G52CON: Solution to Exercise 5, Proving Correctness

// Process 1                           // Process 2

init1;                                 init2;
while(true) {                          while(true) {
    c1 = 0;  // entry protocol             c2 = 0;   // entry protocol
    while (c2 == 0) {};                    while (c1 == 0) {};
    crit1;                                 crit2;
    c1 = 1; // exit protocol               c2 = 1;  // exit protocol
    rem1;                                  rem2;
}                                      }


                       // Shared variables
                       boolean c1 = 1, c2 = 1;

Figure 1
1. Prove that the critical section protocol for 2 processes shown in Figure 1 above satisfies the Mutual Exclusion property.

We need to show that P1 in crit1 implies that P2 is not in crit2 (and vice versa).
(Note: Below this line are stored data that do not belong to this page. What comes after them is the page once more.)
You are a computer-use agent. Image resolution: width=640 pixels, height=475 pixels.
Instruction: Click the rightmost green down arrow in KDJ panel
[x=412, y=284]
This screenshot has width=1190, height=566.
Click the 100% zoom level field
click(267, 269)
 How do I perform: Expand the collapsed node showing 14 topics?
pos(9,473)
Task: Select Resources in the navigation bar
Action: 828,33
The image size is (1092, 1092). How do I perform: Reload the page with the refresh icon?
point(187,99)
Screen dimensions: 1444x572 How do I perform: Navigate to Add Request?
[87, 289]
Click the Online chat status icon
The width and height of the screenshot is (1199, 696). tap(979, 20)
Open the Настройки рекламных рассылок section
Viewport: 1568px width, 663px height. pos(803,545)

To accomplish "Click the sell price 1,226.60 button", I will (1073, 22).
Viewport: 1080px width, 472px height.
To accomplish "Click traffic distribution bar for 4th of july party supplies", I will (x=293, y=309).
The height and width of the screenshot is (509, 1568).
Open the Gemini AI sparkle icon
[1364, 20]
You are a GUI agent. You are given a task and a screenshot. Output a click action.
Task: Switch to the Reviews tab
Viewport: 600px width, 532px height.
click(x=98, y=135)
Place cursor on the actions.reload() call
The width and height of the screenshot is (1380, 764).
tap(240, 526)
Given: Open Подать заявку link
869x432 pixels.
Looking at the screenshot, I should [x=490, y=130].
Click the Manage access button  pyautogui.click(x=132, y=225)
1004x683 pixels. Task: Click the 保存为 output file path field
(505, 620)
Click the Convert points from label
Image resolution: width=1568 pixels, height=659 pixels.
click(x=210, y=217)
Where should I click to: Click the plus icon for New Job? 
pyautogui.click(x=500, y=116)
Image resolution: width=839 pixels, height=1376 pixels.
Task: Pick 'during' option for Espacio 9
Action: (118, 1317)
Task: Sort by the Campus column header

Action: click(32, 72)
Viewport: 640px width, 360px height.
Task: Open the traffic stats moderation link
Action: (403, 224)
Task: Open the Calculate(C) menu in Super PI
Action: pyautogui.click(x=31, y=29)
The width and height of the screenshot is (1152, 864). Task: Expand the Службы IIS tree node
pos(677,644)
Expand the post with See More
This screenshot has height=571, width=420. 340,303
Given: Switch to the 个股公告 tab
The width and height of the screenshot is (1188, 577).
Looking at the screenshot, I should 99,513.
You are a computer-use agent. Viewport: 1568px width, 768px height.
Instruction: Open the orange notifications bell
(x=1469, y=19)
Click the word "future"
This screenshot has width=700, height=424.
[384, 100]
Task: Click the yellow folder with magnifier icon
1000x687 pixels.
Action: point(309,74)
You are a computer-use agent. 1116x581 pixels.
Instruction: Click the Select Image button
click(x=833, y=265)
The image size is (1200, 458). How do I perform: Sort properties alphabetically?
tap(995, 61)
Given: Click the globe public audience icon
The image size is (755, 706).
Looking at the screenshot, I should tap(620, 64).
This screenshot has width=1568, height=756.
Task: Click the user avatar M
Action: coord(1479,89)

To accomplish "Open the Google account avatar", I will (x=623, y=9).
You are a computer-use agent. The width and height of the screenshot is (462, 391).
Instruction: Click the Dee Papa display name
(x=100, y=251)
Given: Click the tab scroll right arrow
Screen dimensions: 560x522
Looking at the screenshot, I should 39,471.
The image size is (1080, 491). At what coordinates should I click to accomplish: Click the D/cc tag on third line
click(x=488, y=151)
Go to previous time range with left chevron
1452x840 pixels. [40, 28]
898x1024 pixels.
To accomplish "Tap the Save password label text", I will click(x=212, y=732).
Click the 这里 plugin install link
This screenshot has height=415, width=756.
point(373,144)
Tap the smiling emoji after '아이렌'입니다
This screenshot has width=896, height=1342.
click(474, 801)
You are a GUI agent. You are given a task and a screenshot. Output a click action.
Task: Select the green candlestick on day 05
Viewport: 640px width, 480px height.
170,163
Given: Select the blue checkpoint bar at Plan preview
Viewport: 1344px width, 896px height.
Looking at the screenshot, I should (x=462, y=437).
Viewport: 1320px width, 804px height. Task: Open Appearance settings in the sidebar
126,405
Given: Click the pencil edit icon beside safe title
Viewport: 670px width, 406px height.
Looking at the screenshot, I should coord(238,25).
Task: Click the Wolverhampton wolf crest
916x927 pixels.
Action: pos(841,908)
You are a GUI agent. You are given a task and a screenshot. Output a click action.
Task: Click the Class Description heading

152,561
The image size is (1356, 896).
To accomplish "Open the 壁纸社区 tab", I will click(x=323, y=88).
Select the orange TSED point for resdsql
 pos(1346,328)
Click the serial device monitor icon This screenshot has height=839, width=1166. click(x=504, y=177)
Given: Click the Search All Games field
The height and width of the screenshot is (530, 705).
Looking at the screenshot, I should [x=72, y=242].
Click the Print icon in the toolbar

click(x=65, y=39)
1. when P1 enters its critical section, c1 is 0 and the loop condition in its entry protocol evaluates to false, i.e., c2 is 1
2. c2 only has the value 1 when P2 is not in its critical section (by inspection: c2 is initially 1, and P2 sets it to 0 in its entry protocol and back to 1 in its exit protocol)
3. P2 is therefore not in its critical section when P1 enters crit1
4. for P2 to enter its critical section while P1 is in its critical section, c1 must become 1
5. since P2 can't set c1 to 1, this can only happen when P1 leaves its critical section and sets c1 to 1 in its exit protocol
6. P2 therefore can't enter its critical section while P1 is in its critical section.